Marketers love to talk about time – just in time, real time, right time. At the root of all this “time talk” is the realization that customers really don’t have any time for us, so we have to somehow jam our messages into the tiny little cracks that may appear in the wall of willful ignorance they carefully build against marketing. The marketer’s goal is to erode their defenses by looking for any weakness that may appear.

Look at the supposed poster child for Real Time Marketing – the Oreo coup staged during the black out in the 2013 Super Bowl. Because the messaging was surprising and clever, and because, let’s face it, we weren’t doing much of anything else anyway, Oreo managed to gain a foothold in our collective consciousness for a few precious seconds. So, marketers being marketers, we all stumbled over ourselves to proclaim a new channel and launch a series of new micro-attacks on consumers. That’s where the 6 seconds came from. Apparently, that’s the secret to storming the walls. Five seconds and you’re golden. Seven seconds and you’re dead.

Oreo surprised us, and it wasn’t because the message was 6 seconds long. It was because we weren’t expecting a highly relevant, highly timely message. Humans are built to respond to things that don’t fit within our expected patterns. The whole approach of marketing is to constantly blanket us with untimely, irrelevant messages. Marketers, to be fair, try to deliver the right message at the right time to the right person, but it’s really hard to do that. So, we overcompensate by delivering lots of messages all the time to everyone, hoping to get lucky. Not to take anything away from the cleverness and nimbleness of the Oreo campaign, but they got lucky. We were surprised and we let our defenses down long enough to be amused and entertained. Real time marketing wasn’t a brilliant new channel; it was a shot in the dark – literally.
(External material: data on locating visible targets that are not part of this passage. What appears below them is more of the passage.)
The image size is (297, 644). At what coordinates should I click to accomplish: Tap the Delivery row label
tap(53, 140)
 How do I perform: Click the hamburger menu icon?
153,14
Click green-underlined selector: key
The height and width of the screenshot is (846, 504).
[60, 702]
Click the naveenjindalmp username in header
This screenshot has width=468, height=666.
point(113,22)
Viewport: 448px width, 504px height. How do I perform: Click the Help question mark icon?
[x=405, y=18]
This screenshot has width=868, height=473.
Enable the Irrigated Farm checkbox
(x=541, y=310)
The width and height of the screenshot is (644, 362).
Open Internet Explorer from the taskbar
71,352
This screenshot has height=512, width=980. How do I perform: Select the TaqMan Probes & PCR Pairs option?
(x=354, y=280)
And there’s no six-second gold standard of engagement. If you can deliver the right message at the right time to the right person, you can spend hours talking to your prospective customer.  It’s only when you’re trying to interrupt someone with something irrelevant that you have to hopefully shoehorn it into their consciousness. Think of it like a Maslow’s hierarchy of advertising effectiveness.  At it’s best advertising should be useful. This sits at the top of the pyramid. After usefulness comes relevance – even if I don’t find the ad useful to me right now, at least you’re talking to the right person. After relevance comes entertainment – I’ll willingly give you a few seconds of my time if I find your message amusing or emotionally engaging.  I may not buy, but I’ll spend some time with you. After entertainment comes the category the majority of advertising falls into – a total waste of my time.  Not useful, irrelevant, not emotionally engaging. And making an ad that falls into this category 5 seconds long, no matter what channel it’s delivered through, won’t change that. You may fool me once, but next time, I’m still going to ignore you.

There was something important happening during the Oreo campaign at the 2013 Super Bowl, but it had nothing to do with some new magic formula, some recently discovered loophole in our cognitive defenses. It was a sign of what may, hopefully, emerge as trend in advertising – nimble, responsive marketing that establishes a true feedback loop with prospects. What may have happened when the lights went out in New Orleans is that we may have found a new, very potent way to make sense of our market and establish a truly interactive, responsive dialogue with them. If this is the case, we may have just found a way climb a rung or two on the Advertising Effectiveness Hierarchy.